**Task brief**
Could you give again exactly, and only, the lines from the one holding "The width and height of the screenshot is (575, 391)." through the end of the data, both ends included, with pictures left out?

↓

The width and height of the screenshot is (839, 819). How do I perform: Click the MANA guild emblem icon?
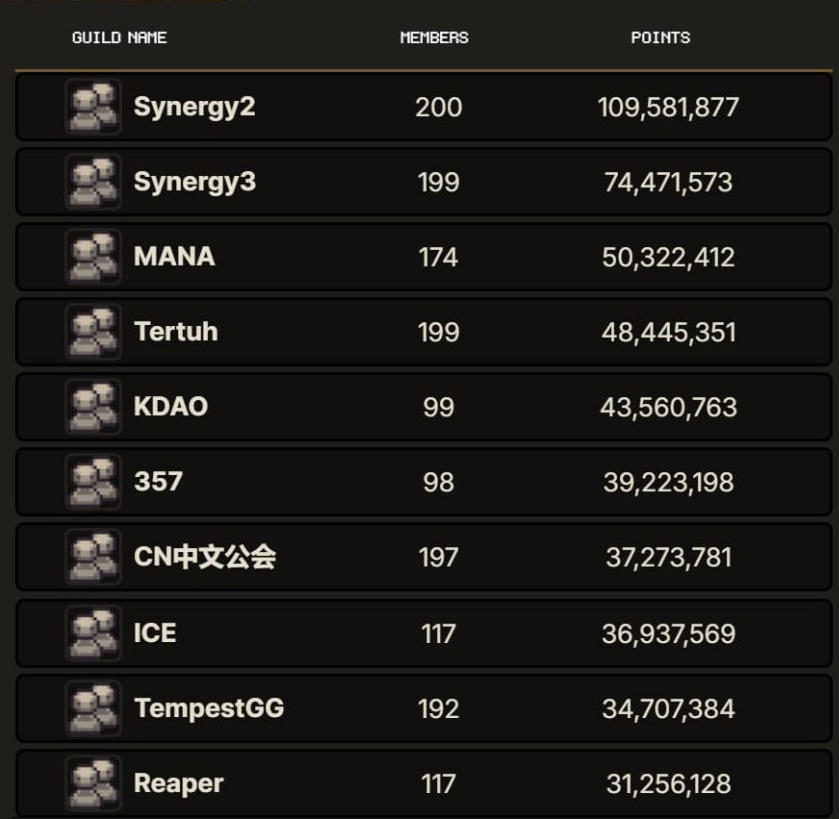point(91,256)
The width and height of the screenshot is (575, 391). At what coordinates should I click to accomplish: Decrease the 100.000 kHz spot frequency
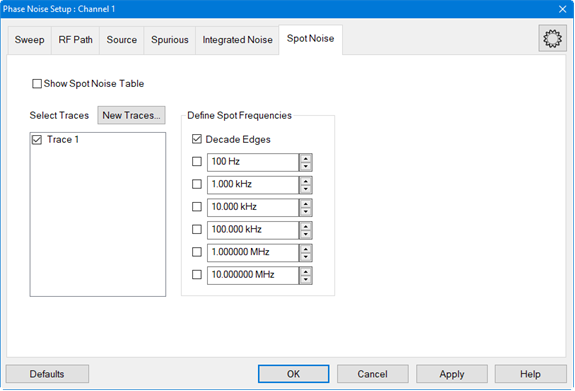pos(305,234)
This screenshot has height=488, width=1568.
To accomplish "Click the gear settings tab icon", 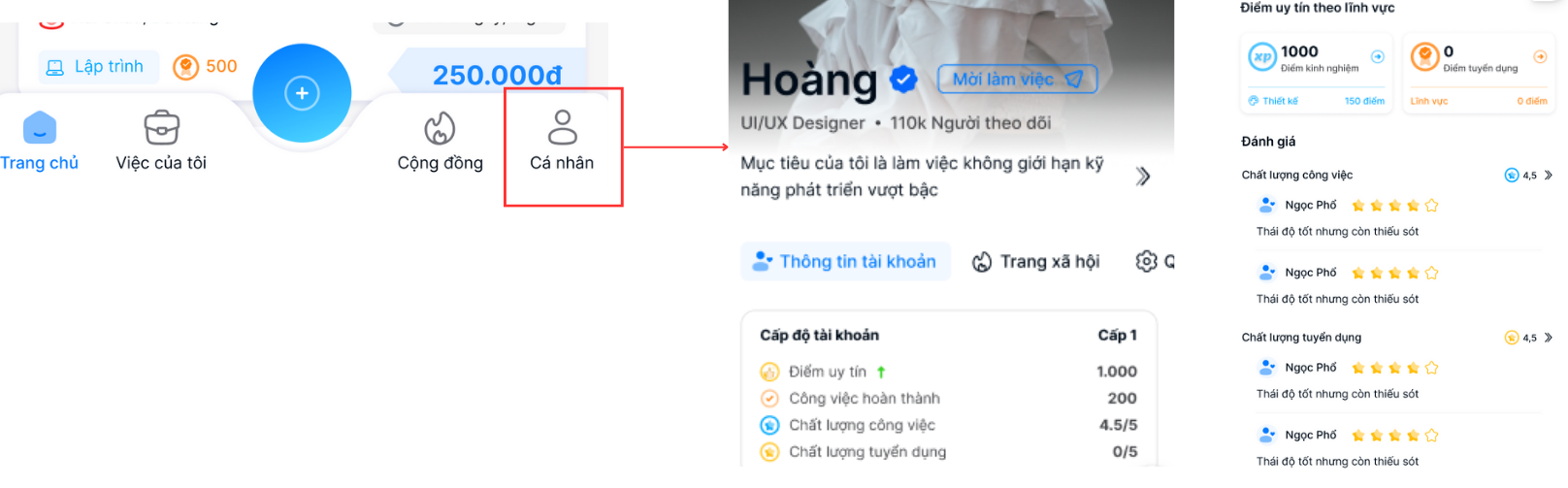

↑

**Reply**
The width and height of the screenshot is (575, 391). At what coordinates should I click to accomplish: Decrease the 100.000 kHz spot frequency
pos(305,234)
This screenshot has height=488, width=1568.
To accomplish "Click the gear settings tab icon", 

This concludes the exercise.